大分はシュートチャンスが少ないことは見てきたがそれに加えて実際のゴール数がゴール期待値よりも少ないことも得点力不足の原因。チャンスを決めきれていない。ゴール数は横浜FCと並んで最下位だがゴール期待値は横浜FCよりも少なく最下位。それに加えてゴール数が期待値を下回ってしまっている。逆に失点に関しては期待値と同等の失点数。守備に関しては被シュート数も含めて安定している。

4.得失点のプレー割合

大分トリニータ 得点割合

川崎フロンターレ 失点割合 (19)

両チームの得点と失点のプレーを見ていく。まずは大分の得点とフロンターレの失点から。大分は今季ここまで14ゴールを決めているが、その半数にあたる7ゴールがクロスとセットプレーから。フロンターレとしては最も多い失点がクロスから。これは近年続いている傾向でサイドを起点にしてクロスを入れてくるチームには警戒したい。

川崎フロンターレ 得点割合 (18)

大分トリニータ 失点割合

続いてフロンターレの得点と大分の失点。グラフにして見ると両チームの得意なプレーと苦手なプレーがうまく噛み合っている。フロンターレとしては好材料だ。フロンターレはクロスとショートパスでそれぞれ全得点の約30%を決めており、大分はクロスとショートパスでそれぞれ全失点の約30%を決められている。

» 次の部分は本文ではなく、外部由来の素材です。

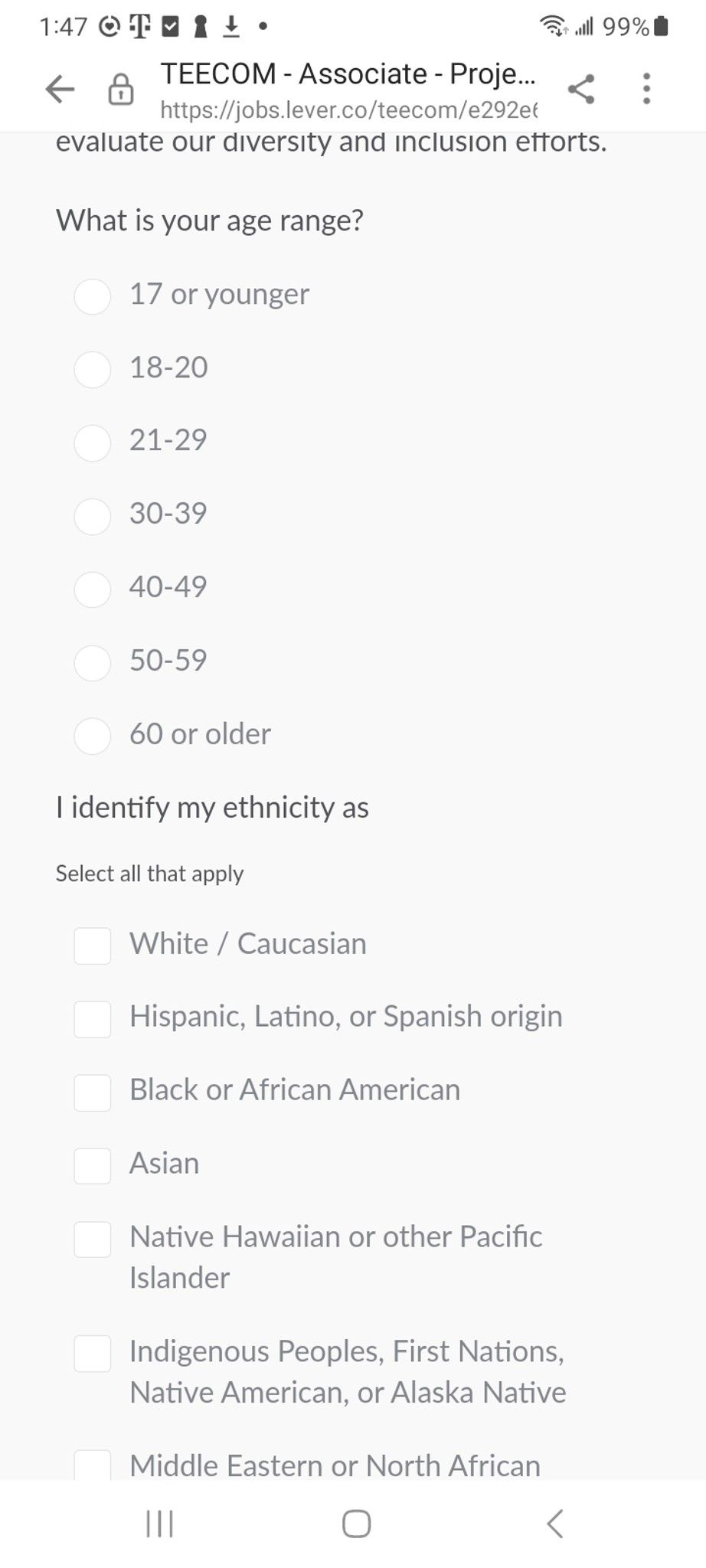
Task: Check Native Hawaiian or other Pacific Islander
Action: [93, 1239]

攻守のスタッツで大分はPAに進入されることが多いことがわかったが、PAにボールを出し入れして大分守備ブロックを収縮させてクロスといった攻撃などサイドと中央をまんべんなく使っていきたい。

5.シュートエリア

シュートエリア (5)

得点が多いフロンターレだがシュートエリアで最も多いのはPA中央。やはりゴールに近いところでシュートを打つ方が得点が多い。その傾向で言うと大分もフロンターレと同じように全シュート数の約半数をPA中央から打っている。攻守のスタッツで大分は他のスタッツに比べてシュート成功率は高かったがその原因はおそらくこれ。シュートチャンスは少ないがシュートを打つエリアはよりゴールに近いところで打てている。逆に大分の被シュートもPA中央からが多い。被PA進入回数が多かったためこうした結果になってしまう。

6.まとめ

このデータプレビューではデータからわかる相手チームの長所と短所を書くようにしているが、今回紹介したデータだと攻守ともに厳しいデータが並んでいた。ただデータだけですべて試合を語れるわけもなく、それこそ昨シーズンのアウェー大分のように序盤に退場者を出せば試合展開はわからない。冒頭紹介したように勝率の高くないアウェー大分相手にフロンターレはどう戦うのか。鬼木監督は何か新しいことを選手に伝えたようなので楽しみだ。

最後まで読んでいただきありがとうございました。